Question de Mme CIUNTU Marie-Carole (Val-de-Marne - Les Républicains) publiée le 28/03/2024

Question posée en séance publique le 27/03/2024

M. le président. La parole est à Mme Marie-Carole Ciuntu, pour le groupe Les Républicains. (Applaudissements sur les travées du groupe Les Républicains.)

Mme Marie-Carole Ciuntu.
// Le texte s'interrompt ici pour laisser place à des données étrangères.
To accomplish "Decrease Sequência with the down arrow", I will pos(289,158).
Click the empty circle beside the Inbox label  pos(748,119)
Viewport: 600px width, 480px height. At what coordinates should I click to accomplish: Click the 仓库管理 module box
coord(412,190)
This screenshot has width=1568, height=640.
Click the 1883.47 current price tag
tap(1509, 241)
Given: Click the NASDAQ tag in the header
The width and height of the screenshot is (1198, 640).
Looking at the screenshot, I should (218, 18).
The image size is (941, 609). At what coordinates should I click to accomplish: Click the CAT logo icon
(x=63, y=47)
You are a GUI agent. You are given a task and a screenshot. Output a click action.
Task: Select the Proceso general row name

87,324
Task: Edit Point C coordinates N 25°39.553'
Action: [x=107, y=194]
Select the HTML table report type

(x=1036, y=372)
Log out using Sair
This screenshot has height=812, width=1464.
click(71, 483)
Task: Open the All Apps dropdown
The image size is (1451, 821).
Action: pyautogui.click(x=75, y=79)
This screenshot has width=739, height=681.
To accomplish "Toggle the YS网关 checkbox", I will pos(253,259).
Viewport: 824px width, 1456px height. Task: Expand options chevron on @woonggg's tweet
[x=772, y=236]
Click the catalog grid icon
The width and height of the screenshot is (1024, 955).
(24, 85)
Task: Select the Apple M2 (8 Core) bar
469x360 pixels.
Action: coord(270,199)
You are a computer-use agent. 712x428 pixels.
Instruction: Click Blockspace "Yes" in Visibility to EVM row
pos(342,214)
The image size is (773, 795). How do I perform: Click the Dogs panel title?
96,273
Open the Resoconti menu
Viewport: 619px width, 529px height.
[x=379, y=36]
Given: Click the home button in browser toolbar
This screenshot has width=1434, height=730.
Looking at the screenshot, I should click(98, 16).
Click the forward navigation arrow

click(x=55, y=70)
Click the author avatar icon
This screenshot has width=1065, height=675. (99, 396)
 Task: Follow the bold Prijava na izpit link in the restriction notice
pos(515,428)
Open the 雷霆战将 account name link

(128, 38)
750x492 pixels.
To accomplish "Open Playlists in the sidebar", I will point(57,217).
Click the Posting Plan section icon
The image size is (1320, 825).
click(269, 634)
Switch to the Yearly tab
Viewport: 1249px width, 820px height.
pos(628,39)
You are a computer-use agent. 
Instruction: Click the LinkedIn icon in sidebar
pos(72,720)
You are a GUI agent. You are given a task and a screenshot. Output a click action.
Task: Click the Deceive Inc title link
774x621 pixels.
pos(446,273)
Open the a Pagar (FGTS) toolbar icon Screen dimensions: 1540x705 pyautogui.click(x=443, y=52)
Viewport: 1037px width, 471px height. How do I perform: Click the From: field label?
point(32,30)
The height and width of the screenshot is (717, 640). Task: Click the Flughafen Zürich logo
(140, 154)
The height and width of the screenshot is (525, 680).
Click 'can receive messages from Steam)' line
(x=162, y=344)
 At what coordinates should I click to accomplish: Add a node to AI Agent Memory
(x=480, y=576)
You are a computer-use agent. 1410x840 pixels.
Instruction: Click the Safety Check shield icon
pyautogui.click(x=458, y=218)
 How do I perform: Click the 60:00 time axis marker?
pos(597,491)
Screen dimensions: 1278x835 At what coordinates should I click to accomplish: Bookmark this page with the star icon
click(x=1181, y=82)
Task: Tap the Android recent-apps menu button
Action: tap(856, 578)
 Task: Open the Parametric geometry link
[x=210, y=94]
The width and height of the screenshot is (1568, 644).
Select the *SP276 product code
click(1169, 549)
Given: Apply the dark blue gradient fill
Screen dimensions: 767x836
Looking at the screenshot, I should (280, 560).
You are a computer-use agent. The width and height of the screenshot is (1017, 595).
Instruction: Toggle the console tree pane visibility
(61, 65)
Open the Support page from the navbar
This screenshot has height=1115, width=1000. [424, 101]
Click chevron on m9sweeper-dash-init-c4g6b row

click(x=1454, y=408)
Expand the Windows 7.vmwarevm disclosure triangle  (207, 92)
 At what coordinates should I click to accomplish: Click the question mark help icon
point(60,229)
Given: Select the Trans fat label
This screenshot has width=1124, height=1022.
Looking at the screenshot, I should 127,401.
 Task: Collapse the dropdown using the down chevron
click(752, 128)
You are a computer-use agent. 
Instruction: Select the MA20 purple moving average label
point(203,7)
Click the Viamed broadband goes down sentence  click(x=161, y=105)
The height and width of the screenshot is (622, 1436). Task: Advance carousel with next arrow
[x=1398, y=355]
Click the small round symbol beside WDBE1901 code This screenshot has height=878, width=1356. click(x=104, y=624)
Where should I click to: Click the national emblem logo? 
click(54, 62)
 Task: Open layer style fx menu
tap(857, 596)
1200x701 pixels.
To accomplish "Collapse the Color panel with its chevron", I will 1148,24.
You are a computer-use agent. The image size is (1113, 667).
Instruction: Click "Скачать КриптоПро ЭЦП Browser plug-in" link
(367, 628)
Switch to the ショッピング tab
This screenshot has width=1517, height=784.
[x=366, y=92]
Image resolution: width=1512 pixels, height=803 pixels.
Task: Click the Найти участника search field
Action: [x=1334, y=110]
Monsieur le ministre de l'intérieur et des outre-mer, parmi les vingt associations les plus subventionnées par l'État au titre des crédits de la mission « Immigration, asile et intégration » - 1,4 milliard d'euros par an -, Coallia occupe la première place, avec près de 150 millions d'euros perçus en 2022.

Or Coallia vient de faire l'objet d'un rapport édifiant de la Cour des comptes, lequel fait apparaître que cette association, confrontée à toujours plus de sollicitations de l'État pour répondre aux besoins en hébergement d'urgence, eux-mêmes sans cesse croissants en raison de la pression migratoire, est dans une situation très préoccupante.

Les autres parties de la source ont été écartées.